The local currency, the hryvnya, has been under renewed devaluation pressures since the beginning of the Russia/Ukraine crisis. To fend these pressures off, the central bank immediately, on the very first day of the Russian invasion, fixed the hryvnya against a de-facto peg, the U.S. dollar, in the official exchange rate. At the same time, commercial banks and non-bank exchange points could still buy and sell currency at their own rates, normally exceeding the official one by 10%-20%.
This situation of multiple exchange rates persists, with the only principal recent change coming from an effective one-off devaluation of the official hryvnya-dollar exchange rate in late July. As a result, the hryvnya was quick to devaluate in the other rates, too, albeit less sharply, where it remains prone to further weakening amid stubbornly strong demand for foreign currency.
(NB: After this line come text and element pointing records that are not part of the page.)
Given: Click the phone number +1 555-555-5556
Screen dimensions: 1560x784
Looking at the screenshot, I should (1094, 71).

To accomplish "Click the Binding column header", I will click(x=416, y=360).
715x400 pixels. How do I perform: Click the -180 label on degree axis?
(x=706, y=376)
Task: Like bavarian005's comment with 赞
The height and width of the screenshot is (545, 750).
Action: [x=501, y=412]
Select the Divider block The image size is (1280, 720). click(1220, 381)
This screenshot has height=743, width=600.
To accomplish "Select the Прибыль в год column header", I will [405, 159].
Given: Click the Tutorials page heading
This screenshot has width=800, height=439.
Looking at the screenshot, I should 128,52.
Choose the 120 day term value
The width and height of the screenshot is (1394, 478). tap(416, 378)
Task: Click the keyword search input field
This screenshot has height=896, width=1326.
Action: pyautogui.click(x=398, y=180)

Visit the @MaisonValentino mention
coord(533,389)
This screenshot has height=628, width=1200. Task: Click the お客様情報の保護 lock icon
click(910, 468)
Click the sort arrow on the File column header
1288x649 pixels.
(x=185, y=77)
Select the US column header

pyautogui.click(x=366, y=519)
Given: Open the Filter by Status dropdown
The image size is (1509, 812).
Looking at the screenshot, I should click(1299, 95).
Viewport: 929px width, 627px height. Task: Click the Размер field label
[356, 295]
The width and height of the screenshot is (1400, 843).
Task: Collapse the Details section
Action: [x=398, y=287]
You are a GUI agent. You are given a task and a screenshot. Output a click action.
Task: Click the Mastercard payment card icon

In terms of trade sanctions, the respective risk concerns only Russia again and arose even before its late-February invasion. At the end of 2021, the government renewed its long-standing trade sanctions against Russia. This included another one-year extension of a 2016 resolution cancelling all trade preferences for Russian goods, introduced in response to Russia’s suspension of free trade with Ukraine. In December the government extended special duties on imports of such Russian energy carriers as diesel fuel, liquefied gas, and most types of coal, originally introduced in August 2019 and extended for a year.
For much of 2022, the sovereign default risk tended to increase before being reduced considerably by Ukraine’s debt restructuring measures undertaken over the last two months. In early August, the government announced a restructuring deal with holders of Eurobonds worth a total of USD22.6 billion. The deal covers government-issued Eurobonds presently in circulation and postpones their servicing for two years.
In mid-September, the government reported signing a memorandum on debt restructuring with a group of official creditors from the Paris Club. This document seals the creditors’ consent, initially announced in late July, to suspend until the end of 2023 remittance and servicing of loans provided to Ukraine for the sum of around USD3.1 billion, with a possibility of extending the suspension for another year.